# Job interview for SNA. Is religion relevant?



## BetsyClark (8 Aug 2014)

Hi

I've a job interview for a SNA position at a local Catholic school. The letter of invitation to the interview contained a document describing the school's Catholic ethos etc.

What are the chances that my religious views will be brought up at interview?

Has any one any experience of job interviews at Catholic schools who can advise?

Thanks

Betsy


----------



## moneybox (8 Aug 2014)

I don't think they will bring up your religious views as such but to be in with a good chance of gettign one of these 'prestige jobs' it helps to be well in with the local priest, by that I mean helping out in the parish, going to mass, givng out Holy Communion etc etc


----------



## Leper (8 Aug 2014)

Your religious views will not be relevant at the interview.  Your ability to do the job in a professional manner is the only relevant aspect of what you will go through.  It is likely that you will be competing against people who have already worked in the school in a temporary capacity so you will have to be on your game.  Best of luck.


----------



## noproblem (8 Aug 2014)

Can someone explain what knowing the priest, or, being "in with the priest" has to do with the job of SNA? Does he give the job, what power has he got? I believe he has nothing to do with the actual giving of the position. If I'm wrong, could you give a link to his involvement?


----------



## Protocol (8 Aug 2014)

The priest will be on the BoM, as representative of the owner of the school.
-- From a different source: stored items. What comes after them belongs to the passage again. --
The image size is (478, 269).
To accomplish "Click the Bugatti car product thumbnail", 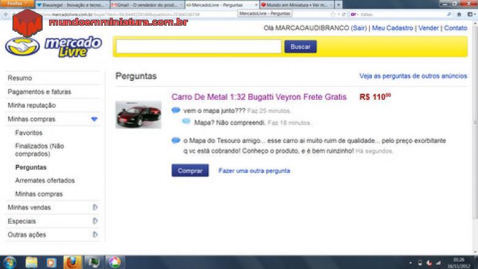I will point(138,115).
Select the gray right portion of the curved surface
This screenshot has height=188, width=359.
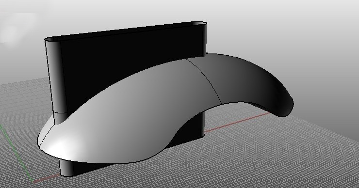coord(247,80)
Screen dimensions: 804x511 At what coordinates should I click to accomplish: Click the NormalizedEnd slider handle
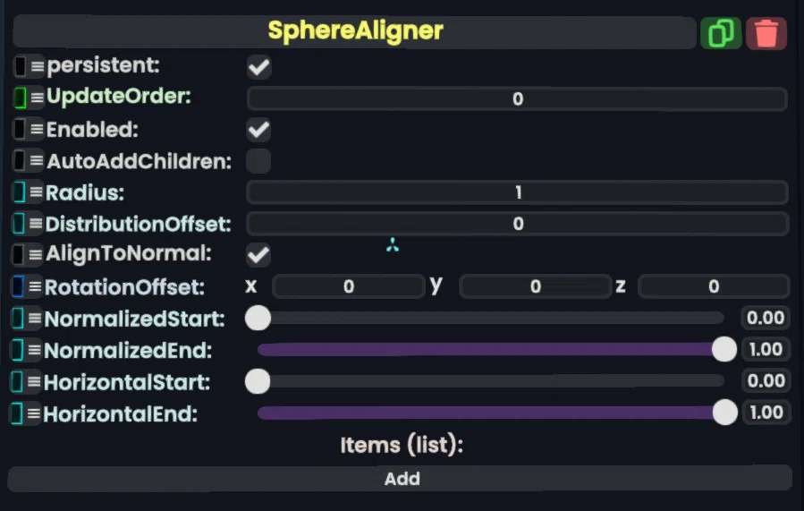click(x=724, y=349)
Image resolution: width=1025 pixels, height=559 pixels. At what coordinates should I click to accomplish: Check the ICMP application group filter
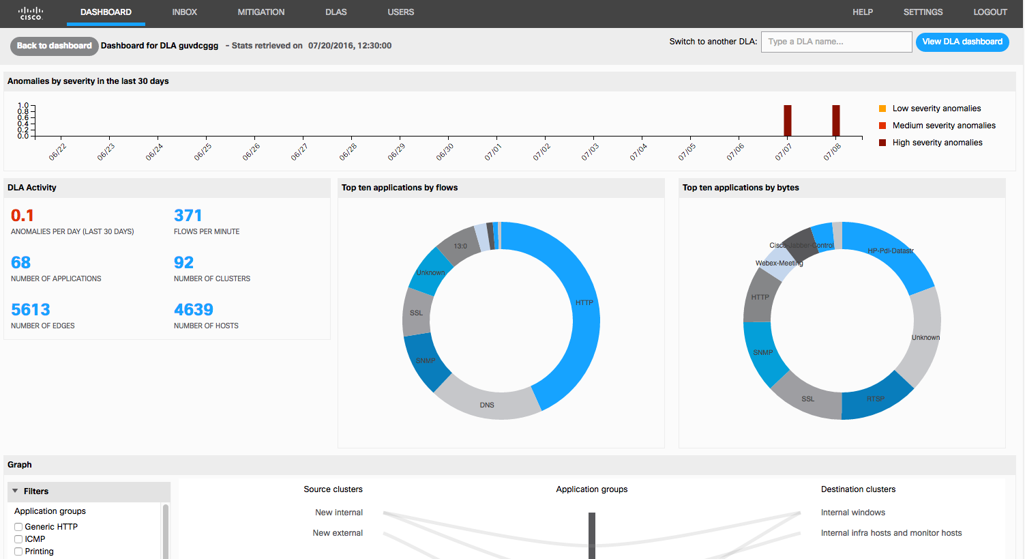(18, 539)
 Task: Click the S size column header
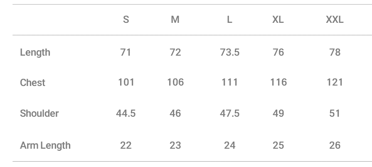pos(126,20)
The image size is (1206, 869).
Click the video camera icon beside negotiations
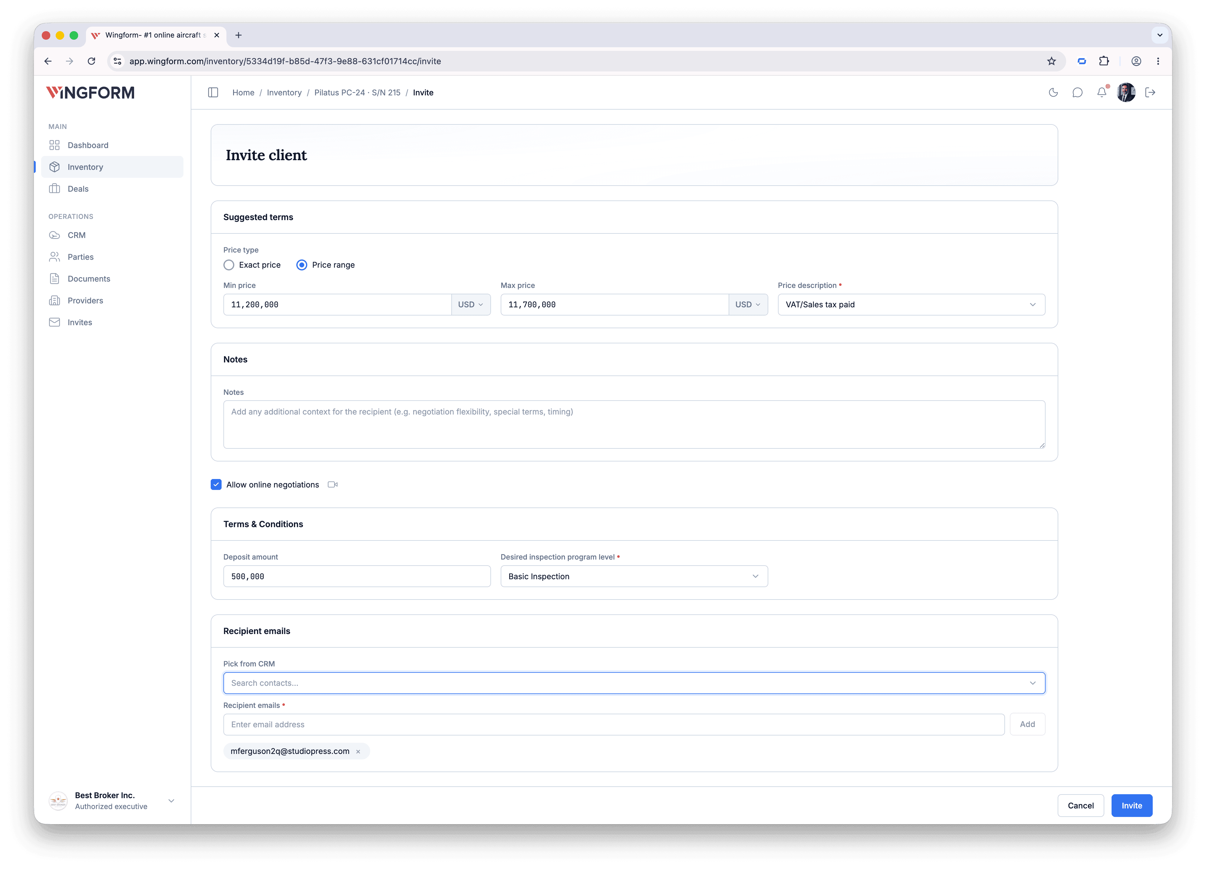(333, 484)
As a member of the BoM, he will play a part in the hiring process.


----------



## monagt (8 Aug 2014)

> Your religious views will not be relevant at the interview,



Not sure if this is a fact, the religious ethos of schools is protected under equality legalisation.


----------



## Bronte (8 Aug 2014)

monagt said:


> Not sure if this is a fact, the religious ethos of schools is protected under equality legalisation.


 
Which means you could be fired for being a homosexual etc.  Equality Irish style.


----------



## Brendan Burgess (8 Aug 2014)

Leper said:


> Your religious views will not be relevant at the interview.  Your ability to do the job in a professional manner is the only relevant aspect of what you will go through..



I thought this up until yesterday. I had lunch with a friend of mine who chaired the interview panel for a primary school teacher in a Catholic primary school.  

He says that his job is to protect the Catholic ethos and he is allowed by the legislation to take that into account.  

He asked their strongly favoured candidate about how important spiritual matters were to her. They hedged about a bit before she advised them that she was an atheist.  The panel unanimously agreed afterwards that she could not be offered the job, although she was otherwise, the outstanding candidate for it. 

I don't know if the same applies to SNAs, but I would imagine it does.


----------



## monagt (8 Aug 2014)

> Which means you could be fired for being a homosexual etc. Equality Irish style.



As BB would say No,No,No.

The legalisation protects instances such as, all girls schools can refuse boys and vice versa, islamic schools can refuse christians and vice versa.

Others areas such as those you mentioned are protected, race, colour, ethnicity, sexual orientation, travelling community, religion, etc, and these protections are set out in detail.


----------



## Bronte (8 Aug 2014)

You go in modestly dressed, with wedding ring on if you are married.  You do not say you are an athesit/protestant, or that you support same sex marriage, or agree with living in sin.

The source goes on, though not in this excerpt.